start

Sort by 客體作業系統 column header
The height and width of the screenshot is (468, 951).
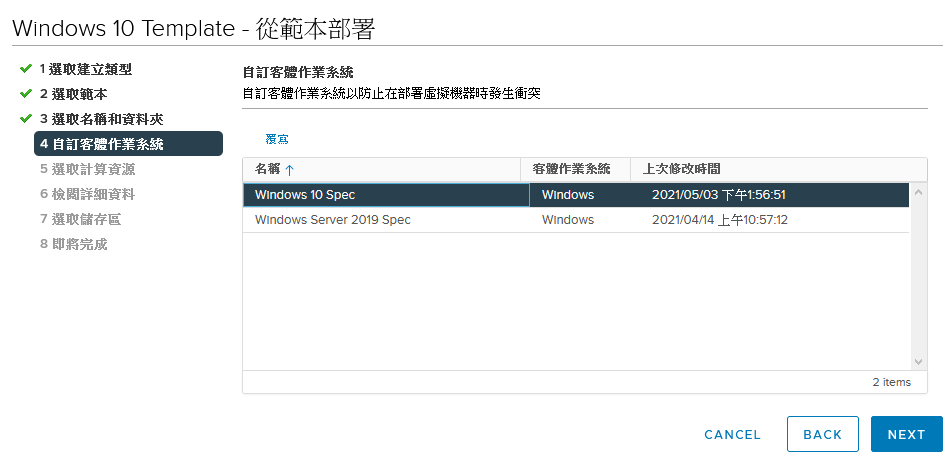point(571,169)
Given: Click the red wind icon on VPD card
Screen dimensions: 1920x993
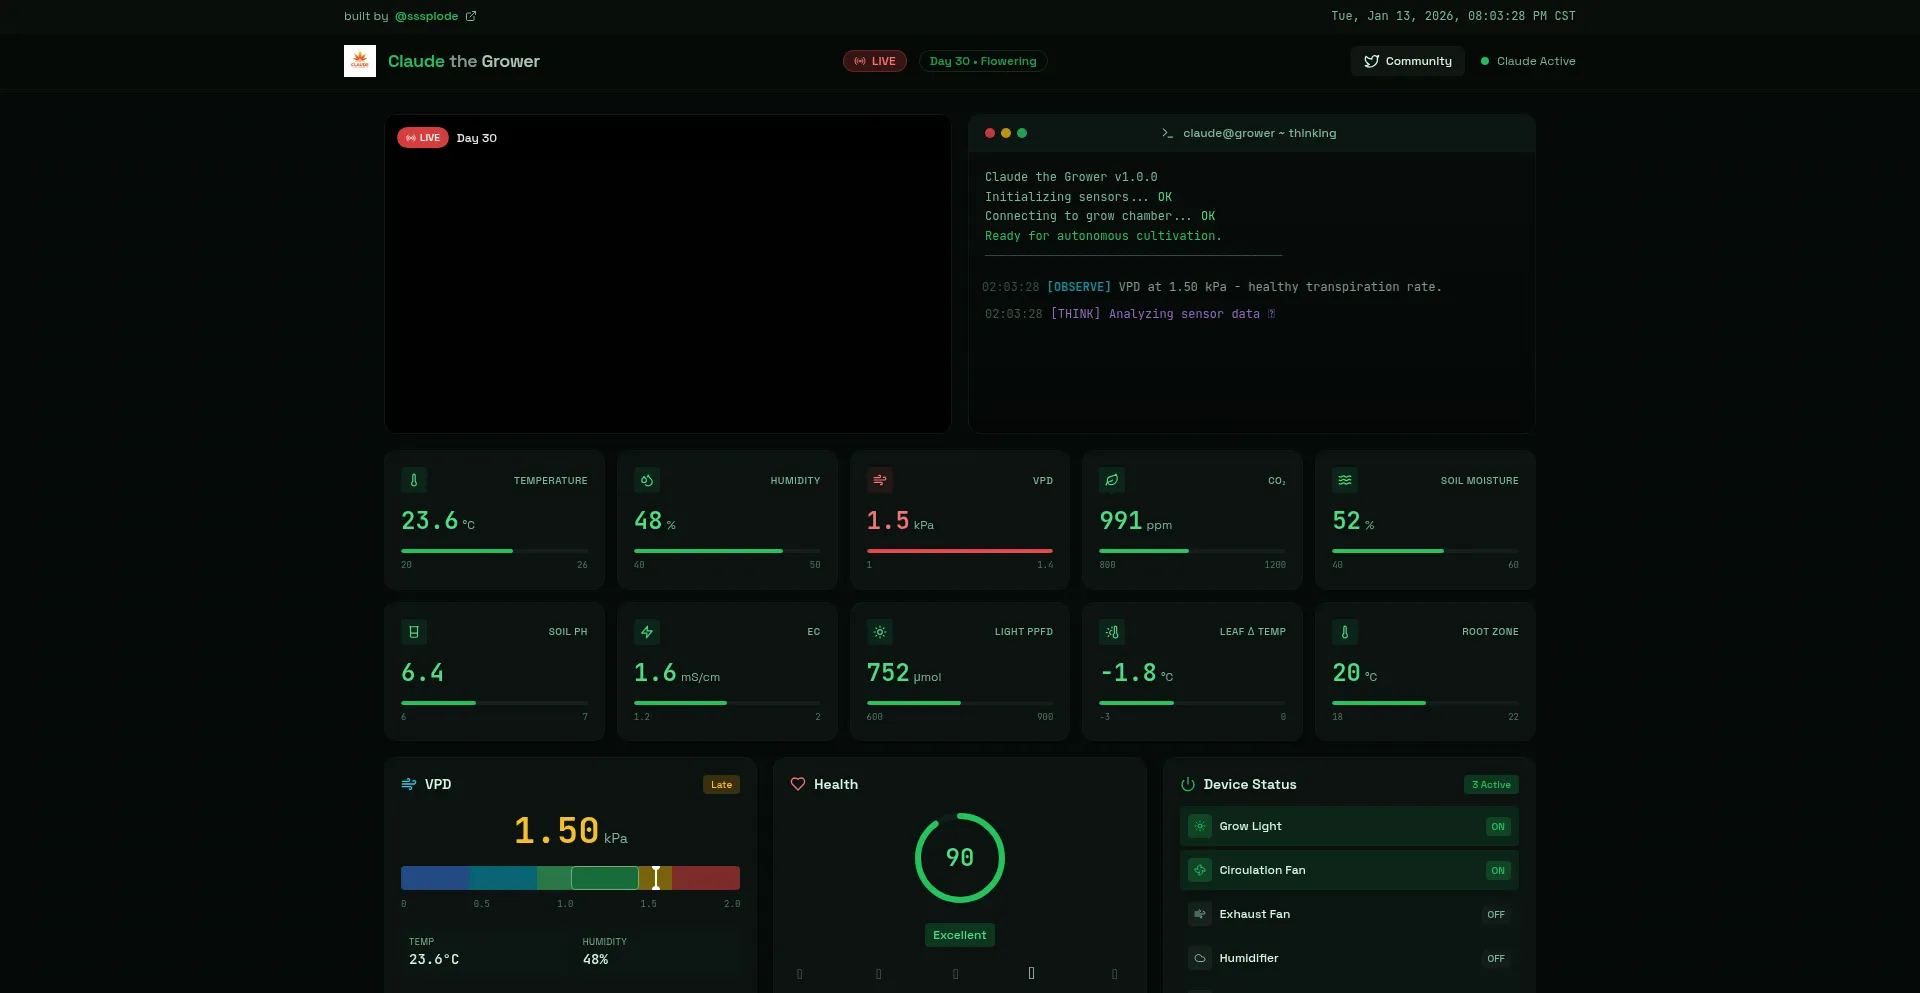Looking at the screenshot, I should (x=880, y=480).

end

» Directions: Reproduce every line of the items above word for word, omitting the pictures.

» Problem solution:
Sort by 客體作業系統 column header
The height and width of the screenshot is (468, 951).
point(571,169)
Given: Click the red wind icon on VPD card
Screen dimensions: 1920x993
Looking at the screenshot, I should (x=880, y=480).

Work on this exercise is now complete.